* **Passage shown**:
— BEGIN —

- Conference: Southwestern Athletic Conference
- Record: 9–23 (5–13 SWAC)
- Head coach: Chico Potts (2nd season);
- Assistant coaches: Marcus Thomas; Richard Cannon;
- Home arena: Harrison HPER Complex Leflore County Civic Center The Pinnacle

= 2013–14 Mississippi Valley State Delta Devils basketball team =

American college basketball season

The 2013–14 Mississippi Valley State Delta Devils basketball team represented Mississippi Valley State University during the 2013–14 NCAA Division I men's basketball season. The Delta Devils, led by second year head coach Chico Potts, were members of the Southwestern Athletic Conference. Other than one exhibition game, due to renovations at their normal home arena, the Harrison HPER Complex, they played their home games at the Leflore County Civic Center in Greenwood, Mississippi and one home game at The Pinnacle on the campus of Coahoma Community College. They finished the season 9–23, 5–13 in SWAC play to finish in ninth place. They were ineligible for postseason play due to APR penalties. However, the SWAC received a waiver to allow its teams under APR penalties to still participate in the SWAC tournament where the Delta Devils lost in the first round to Prairie View A&M.

— END —

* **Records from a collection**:
— BEGIN —

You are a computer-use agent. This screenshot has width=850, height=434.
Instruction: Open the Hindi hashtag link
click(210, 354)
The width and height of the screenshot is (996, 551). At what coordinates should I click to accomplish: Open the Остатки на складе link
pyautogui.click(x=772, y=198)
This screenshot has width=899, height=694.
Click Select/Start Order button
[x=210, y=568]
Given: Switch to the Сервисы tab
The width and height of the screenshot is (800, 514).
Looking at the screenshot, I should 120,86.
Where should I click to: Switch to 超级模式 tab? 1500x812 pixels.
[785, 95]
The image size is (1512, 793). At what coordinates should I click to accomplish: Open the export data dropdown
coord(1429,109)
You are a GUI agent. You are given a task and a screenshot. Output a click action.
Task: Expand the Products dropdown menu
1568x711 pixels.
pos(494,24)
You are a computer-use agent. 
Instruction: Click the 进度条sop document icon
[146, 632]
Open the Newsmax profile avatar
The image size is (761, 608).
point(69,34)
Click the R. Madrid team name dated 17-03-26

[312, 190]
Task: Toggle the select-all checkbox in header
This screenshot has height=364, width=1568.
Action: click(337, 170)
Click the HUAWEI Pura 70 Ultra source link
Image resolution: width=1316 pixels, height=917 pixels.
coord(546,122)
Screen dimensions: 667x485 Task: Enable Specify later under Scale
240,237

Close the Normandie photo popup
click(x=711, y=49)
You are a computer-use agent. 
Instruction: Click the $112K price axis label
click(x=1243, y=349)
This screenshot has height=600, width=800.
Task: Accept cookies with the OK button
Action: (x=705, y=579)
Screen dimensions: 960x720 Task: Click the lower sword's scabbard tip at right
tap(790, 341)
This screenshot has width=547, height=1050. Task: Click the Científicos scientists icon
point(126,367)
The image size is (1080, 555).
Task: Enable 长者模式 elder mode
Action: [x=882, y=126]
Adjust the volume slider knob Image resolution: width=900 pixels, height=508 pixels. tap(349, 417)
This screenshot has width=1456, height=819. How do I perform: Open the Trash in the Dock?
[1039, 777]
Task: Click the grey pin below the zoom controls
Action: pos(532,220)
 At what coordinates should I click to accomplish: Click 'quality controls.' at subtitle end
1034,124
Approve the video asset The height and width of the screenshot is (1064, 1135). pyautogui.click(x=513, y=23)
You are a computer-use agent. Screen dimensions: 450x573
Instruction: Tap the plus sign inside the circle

— END —

* **Things to do**:
1 – Name every coach, head or assistant, who appears in the Delta Devils passage.
2 – Repeat word for word the part of the Delta Devils passage running from "The 2013–14 Mississippi" down to "Prairie View A&M.".

* **Task responses**:
1 – Chico Potts, Marcus Thomas, Richard Cannon

2 –
The 2013–14 Mississippi Valley State Delta Devils basketball team represented Mississippi Valley State University during the 2013–14 NCAA Division I men's basketball season. The Delta Devils, led by second year head coach Chico Potts, were members of the Southwestern Athletic Conference. Other than one exhibition game, due to renovations at their normal home arena, the Harrison HPER Complex, they played their home games at the Leflore County Civic Center in Greenwood, Mississippi and one home game at The Pinnacle on the campus of Coahoma Community College. They finished the season 9–23, 5–13 in SWAC play to finish in ninth place. They were ineligible for postseason play due to APR penalties. However, the SWAC received a waiver to allow its teams under APR penalties to still participate in the SWAC tournament where the Delta Devils lost in the first round to Prairie View A&M.